►
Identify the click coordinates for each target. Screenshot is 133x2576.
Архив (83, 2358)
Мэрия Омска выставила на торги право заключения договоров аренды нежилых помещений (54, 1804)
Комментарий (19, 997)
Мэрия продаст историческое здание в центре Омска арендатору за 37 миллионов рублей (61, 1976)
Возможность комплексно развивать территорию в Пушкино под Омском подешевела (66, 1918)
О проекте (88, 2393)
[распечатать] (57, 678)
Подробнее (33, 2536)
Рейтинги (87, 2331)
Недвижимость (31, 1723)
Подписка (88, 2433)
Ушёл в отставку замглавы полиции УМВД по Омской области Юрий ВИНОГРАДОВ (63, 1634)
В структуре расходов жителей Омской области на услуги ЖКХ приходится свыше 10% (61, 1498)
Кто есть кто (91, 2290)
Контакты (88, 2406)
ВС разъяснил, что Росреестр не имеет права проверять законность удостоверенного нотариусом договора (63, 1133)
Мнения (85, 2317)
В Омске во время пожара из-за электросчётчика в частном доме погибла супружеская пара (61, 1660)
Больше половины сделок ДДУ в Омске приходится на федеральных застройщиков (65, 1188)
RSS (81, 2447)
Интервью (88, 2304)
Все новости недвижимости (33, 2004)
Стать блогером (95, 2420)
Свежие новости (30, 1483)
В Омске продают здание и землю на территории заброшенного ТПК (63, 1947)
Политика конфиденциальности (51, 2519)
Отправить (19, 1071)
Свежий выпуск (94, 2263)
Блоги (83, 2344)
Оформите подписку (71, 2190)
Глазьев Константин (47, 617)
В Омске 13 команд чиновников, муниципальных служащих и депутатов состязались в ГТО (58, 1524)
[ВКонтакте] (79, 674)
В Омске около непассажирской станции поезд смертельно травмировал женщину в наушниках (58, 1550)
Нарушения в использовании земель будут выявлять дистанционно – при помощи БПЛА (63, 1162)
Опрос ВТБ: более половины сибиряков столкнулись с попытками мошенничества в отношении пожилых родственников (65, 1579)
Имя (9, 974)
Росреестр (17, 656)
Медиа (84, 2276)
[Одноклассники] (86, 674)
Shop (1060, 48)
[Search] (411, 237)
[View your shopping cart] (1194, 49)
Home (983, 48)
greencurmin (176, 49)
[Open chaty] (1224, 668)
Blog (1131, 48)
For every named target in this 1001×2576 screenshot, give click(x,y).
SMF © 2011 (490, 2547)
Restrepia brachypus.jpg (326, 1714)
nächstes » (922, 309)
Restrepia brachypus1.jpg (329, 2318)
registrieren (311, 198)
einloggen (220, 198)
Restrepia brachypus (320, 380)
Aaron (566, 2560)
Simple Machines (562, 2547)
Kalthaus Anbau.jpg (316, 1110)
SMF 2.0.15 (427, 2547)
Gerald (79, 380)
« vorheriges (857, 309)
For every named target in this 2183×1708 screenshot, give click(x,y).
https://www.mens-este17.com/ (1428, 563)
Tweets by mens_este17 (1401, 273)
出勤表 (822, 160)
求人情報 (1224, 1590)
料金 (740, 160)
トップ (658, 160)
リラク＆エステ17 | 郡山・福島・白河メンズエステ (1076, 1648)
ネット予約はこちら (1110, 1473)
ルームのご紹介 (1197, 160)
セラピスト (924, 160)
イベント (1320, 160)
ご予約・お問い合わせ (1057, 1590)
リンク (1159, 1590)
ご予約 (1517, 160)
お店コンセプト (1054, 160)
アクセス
◄
→ Task to carry out
Return all lines in the entries above that carry the word "Росреестр".

→ Completed exercise
ВС разъяснил, что Росреестр не имеет права проверять законность удостоверенного нотариусом договора (63, 1133)
Росреестр (17, 656)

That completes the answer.